**Problem to solve:** Reproduce every one of the records below word for word, with each line unchanged.

**Items:**

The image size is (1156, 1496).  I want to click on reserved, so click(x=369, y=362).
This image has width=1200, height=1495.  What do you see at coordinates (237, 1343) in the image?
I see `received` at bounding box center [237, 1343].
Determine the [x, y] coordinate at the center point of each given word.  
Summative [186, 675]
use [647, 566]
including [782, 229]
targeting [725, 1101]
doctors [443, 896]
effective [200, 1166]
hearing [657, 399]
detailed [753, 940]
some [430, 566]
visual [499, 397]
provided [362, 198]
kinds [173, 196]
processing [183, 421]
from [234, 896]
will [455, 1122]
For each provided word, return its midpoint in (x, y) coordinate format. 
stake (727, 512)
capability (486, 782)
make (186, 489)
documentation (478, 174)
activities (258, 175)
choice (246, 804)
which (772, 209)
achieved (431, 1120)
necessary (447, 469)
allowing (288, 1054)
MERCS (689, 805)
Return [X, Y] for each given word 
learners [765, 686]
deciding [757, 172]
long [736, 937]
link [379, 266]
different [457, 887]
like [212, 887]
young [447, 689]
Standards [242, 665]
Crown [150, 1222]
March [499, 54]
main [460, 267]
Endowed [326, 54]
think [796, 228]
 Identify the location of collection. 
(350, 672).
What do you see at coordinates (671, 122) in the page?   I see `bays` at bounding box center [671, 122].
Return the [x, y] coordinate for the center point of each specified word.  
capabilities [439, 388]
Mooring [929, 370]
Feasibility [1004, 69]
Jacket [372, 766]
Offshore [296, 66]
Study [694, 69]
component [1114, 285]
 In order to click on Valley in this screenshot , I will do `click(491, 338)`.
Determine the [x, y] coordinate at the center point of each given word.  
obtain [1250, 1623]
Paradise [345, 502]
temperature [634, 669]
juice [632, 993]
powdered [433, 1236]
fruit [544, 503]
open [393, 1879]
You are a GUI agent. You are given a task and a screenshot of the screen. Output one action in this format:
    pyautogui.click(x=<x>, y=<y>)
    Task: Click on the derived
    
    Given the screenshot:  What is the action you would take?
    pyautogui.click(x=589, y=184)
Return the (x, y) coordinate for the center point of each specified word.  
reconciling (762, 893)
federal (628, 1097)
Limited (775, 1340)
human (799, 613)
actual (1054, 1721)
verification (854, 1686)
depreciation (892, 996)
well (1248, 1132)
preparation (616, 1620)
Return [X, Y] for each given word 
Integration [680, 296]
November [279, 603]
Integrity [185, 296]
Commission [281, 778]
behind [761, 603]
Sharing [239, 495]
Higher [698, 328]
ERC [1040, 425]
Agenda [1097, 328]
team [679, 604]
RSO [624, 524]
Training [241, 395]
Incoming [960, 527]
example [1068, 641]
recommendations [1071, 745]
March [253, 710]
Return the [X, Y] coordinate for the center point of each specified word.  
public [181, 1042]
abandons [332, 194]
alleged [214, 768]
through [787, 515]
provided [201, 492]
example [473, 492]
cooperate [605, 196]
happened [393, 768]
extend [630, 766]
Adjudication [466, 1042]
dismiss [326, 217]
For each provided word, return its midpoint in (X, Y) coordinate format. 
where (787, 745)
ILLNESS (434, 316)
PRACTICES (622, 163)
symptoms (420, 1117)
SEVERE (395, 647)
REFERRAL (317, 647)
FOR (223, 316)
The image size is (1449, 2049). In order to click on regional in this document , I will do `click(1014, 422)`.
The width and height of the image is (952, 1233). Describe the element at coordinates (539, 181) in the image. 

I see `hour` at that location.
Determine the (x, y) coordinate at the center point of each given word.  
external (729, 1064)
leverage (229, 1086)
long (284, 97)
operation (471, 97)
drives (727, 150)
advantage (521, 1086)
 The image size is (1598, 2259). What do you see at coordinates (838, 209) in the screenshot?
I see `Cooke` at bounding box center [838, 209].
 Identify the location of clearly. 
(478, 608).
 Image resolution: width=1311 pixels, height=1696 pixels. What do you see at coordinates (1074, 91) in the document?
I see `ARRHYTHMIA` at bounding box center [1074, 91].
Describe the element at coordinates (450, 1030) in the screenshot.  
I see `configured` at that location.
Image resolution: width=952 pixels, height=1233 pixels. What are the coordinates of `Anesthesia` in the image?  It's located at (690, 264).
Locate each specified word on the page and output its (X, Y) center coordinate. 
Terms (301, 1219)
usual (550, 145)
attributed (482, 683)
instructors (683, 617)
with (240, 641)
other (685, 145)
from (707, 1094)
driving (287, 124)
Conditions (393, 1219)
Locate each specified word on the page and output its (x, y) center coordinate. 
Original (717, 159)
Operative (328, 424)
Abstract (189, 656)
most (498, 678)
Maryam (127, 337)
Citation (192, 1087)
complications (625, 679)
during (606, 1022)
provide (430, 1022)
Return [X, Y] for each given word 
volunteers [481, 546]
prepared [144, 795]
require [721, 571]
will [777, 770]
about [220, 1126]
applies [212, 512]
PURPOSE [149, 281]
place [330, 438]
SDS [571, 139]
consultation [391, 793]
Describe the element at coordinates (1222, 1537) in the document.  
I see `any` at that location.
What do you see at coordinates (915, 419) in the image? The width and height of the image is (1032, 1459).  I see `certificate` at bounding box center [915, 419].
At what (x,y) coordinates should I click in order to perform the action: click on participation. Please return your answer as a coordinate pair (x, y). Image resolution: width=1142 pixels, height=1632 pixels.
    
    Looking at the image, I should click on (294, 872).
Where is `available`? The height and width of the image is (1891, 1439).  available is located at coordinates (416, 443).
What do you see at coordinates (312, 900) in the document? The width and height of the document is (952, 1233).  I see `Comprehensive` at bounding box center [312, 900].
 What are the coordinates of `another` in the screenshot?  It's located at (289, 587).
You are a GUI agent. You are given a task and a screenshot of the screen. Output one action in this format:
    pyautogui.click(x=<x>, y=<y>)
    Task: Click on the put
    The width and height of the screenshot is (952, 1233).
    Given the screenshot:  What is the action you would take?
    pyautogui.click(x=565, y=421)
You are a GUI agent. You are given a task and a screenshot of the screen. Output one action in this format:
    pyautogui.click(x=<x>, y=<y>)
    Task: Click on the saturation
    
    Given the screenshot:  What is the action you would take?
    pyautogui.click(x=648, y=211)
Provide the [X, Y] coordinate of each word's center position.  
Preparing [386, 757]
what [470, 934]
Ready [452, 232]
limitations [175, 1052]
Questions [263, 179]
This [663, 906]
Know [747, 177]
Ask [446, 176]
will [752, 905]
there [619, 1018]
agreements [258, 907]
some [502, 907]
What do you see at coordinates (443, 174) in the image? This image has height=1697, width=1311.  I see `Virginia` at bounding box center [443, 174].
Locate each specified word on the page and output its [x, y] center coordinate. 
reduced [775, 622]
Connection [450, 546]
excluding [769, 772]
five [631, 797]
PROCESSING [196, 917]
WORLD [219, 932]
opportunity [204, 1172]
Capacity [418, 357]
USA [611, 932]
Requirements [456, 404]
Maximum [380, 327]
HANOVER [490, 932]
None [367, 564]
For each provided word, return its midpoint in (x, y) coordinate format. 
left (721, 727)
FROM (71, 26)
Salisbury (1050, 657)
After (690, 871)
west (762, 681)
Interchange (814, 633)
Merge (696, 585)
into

**Task answer:**
The image size is (1156, 1496).  I want to click on reserved, so click(x=369, y=362).
This image has width=1200, height=1495.  What do you see at coordinates (237, 1343) in the image?
I see `received` at bounding box center [237, 1343].
Determine the [x, y] coordinate at the center point of each given word.  
Summative [186, 675]
use [647, 566]
including [782, 229]
targeting [725, 1101]
doctors [443, 896]
effective [200, 1166]
hearing [657, 399]
detailed [753, 940]
some [430, 566]
visual [499, 397]
provided [362, 198]
kinds [173, 196]
processing [183, 421]
from [234, 896]
will [455, 1122]
For each provided word, return its midpoint in (x, y) coordinate format. 
stake (727, 512)
capability (486, 782)
make (186, 489)
documentation (478, 174)
activities (258, 175)
choice (246, 804)
which (772, 209)
achieved (431, 1120)
necessary (447, 469)
allowing (288, 1054)
MERCS (689, 805)
Return [X, Y] for each given word 
learners [765, 686]
deciding [757, 172]
long [736, 937]
link [379, 266]
different [457, 887]
like [212, 887]
young [447, 689]
Standards [242, 665]
Crown [150, 1222]
March [499, 54]
main [460, 267]
Endowed [326, 54]
think [796, 228]
 Identify the location of collection. 
(350, 672).
What do you see at coordinates (671, 122) in the page?   I see `bays` at bounding box center [671, 122].
Return the [x, y] coordinate for the center point of each specified word.  
capabilities [439, 388]
Mooring [929, 370]
Feasibility [1004, 69]
Jacket [372, 766]
Offshore [296, 66]
Study [694, 69]
component [1114, 285]
 In order to click on Valley in this screenshot , I will do `click(491, 338)`.
Determine the [x, y] coordinate at the center point of each given word.  
obtain [1250, 1623]
Paradise [345, 502]
temperature [634, 669]
juice [632, 993]
powdered [433, 1236]
fruit [544, 503]
open [393, 1879]
You are a GUI agent. You are given a task and a screenshot of the screen. Output one action in this format:
    pyautogui.click(x=<x>, y=<y>)
    Task: Click on the derived
    
    Given the screenshot:  What is the action you would take?
    pyautogui.click(x=589, y=184)
Return the (x, y) coordinate for the center point of each specified word.  
reconciling (762, 893)
federal (628, 1097)
Limited (775, 1340)
human (799, 613)
actual (1054, 1721)
verification (854, 1686)
depreciation (892, 996)
well (1248, 1132)
preparation (616, 1620)
Return [X, Y] for each given word 
Integration [680, 296]
November [279, 603]
Integrity [185, 296]
Commission [281, 778]
behind [761, 603]
Sharing [239, 495]
Higher [698, 328]
ERC [1040, 425]
Agenda [1097, 328]
team [679, 604]
RSO [624, 524]
Training [241, 395]
Incoming [960, 527]
example [1068, 641]
recommendations [1071, 745]
March [253, 710]
Return the [X, Y] coordinate for the center point of each specified word.  
public [181, 1042]
abandons [332, 194]
alleged [214, 768]
through [787, 515]
provided [201, 492]
example [473, 492]
cooperate [605, 196]
happened [393, 768]
extend [630, 766]
Adjudication [466, 1042]
dismiss [326, 217]
For each provided word, return its midpoint in (X, Y) coordinate format. 
where (787, 745)
ILLNESS (434, 316)
PRACTICES (622, 163)
symptoms (420, 1117)
SEVERE (395, 647)
REFERRAL (317, 647)
FOR (223, 316)
The image size is (1449, 2049). In order to click on regional in this document , I will do `click(1014, 422)`.
The width and height of the image is (952, 1233). Describe the element at coordinates (539, 181) in the image. 

I see `hour` at that location.
Determine the (x, y) coordinate at the center point of each given word.  
external (729, 1064)
leverage (229, 1086)
long (284, 97)
operation (471, 97)
drives (727, 150)
advantage (521, 1086)
 The image size is (1598, 2259). What do you see at coordinates (838, 209) in the screenshot?
I see `Cooke` at bounding box center [838, 209].
 Identify the location of clearly. 
(478, 608).
 Image resolution: width=1311 pixels, height=1696 pixels. What do you see at coordinates (1074, 91) in the document?
I see `ARRHYTHMIA` at bounding box center [1074, 91].
Describe the element at coordinates (450, 1030) in the screenshot.  
I see `configured` at that location.
Image resolution: width=952 pixels, height=1233 pixels. What are the coordinates of `Anesthesia` in the image?  It's located at (690, 264).
Locate each specified word on the page and output its (X, Y) center coordinate. 
Terms (301, 1219)
usual (550, 145)
attributed (482, 683)
instructors (683, 617)
with (240, 641)
other (685, 145)
from (707, 1094)
driving (287, 124)
Conditions (393, 1219)
Locate each specified word on the page and output its (x, y) center coordinate. 
Original (717, 159)
Operative (328, 424)
Abstract (189, 656)
most (498, 678)
Maryam (127, 337)
Citation (192, 1087)
complications (625, 679)
during (606, 1022)
provide (430, 1022)
Return [X, Y] for each given word 
volunteers [481, 546]
prepared [144, 795]
require [721, 571]
will [777, 770]
about [220, 1126]
applies [212, 512]
PURPOSE [149, 281]
place [330, 438]
SDS [571, 139]
consultation [391, 793]
Describe the element at coordinates (1222, 1537) in the document.  
I see `any` at that location.
What do you see at coordinates (915, 419) in the image? The width and height of the image is (1032, 1459).  I see `certificate` at bounding box center [915, 419].
At what (x,y) coordinates should I click in order to perform the action: click on participation. Please return your answer as a coordinate pair (x, y). Image resolution: width=1142 pixels, height=1632 pixels.
    
    Looking at the image, I should click on (294, 872).
Where is `available`? The height and width of the image is (1891, 1439).  available is located at coordinates (416, 443).
What do you see at coordinates (312, 900) in the document? The width and height of the document is (952, 1233).  I see `Comprehensive` at bounding box center [312, 900].
 What are the coordinates of `another` in the screenshot?  It's located at (289, 587).
You are a GUI agent. You are given a task and a screenshot of the screen. Output one action in this format:
    pyautogui.click(x=<x>, y=<y>)
    Task: Click on the put
    The width and height of the screenshot is (952, 1233).
    Given the screenshot:  What is the action you would take?
    pyautogui.click(x=565, y=421)
You are a GUI agent. You are given a task and a screenshot of the screen. Output one action in this format:
    pyautogui.click(x=<x>, y=<y>)
    Task: Click on the saturation
    
    Given the screenshot:  What is the action you would take?
    pyautogui.click(x=648, y=211)
Provide the [X, Y] coordinate of each word's center position.  
Preparing [386, 757]
what [470, 934]
Ready [452, 232]
limitations [175, 1052]
Questions [263, 179]
This [663, 906]
Know [747, 177]
Ask [446, 176]
will [752, 905]
there [619, 1018]
agreements [258, 907]
some [502, 907]
What do you see at coordinates (443, 174) in the image? This image has height=1697, width=1311.  I see `Virginia` at bounding box center [443, 174].
Locate each specified word on the page and output its [x, y] center coordinate. 
reduced [775, 622]
Connection [450, 546]
excluding [769, 772]
five [631, 797]
PROCESSING [196, 917]
WORLD [219, 932]
opportunity [204, 1172]
Capacity [418, 357]
USA [611, 932]
Requirements [456, 404]
Maximum [380, 327]
HANOVER [490, 932]
None [367, 564]
For each provided word, return its midpoint in (x, y) coordinate format. 
left (721, 727)
FROM (71, 26)
Salisbury (1050, 657)
After (690, 871)
west (762, 681)
Interchange (814, 633)
Merge (696, 585)
into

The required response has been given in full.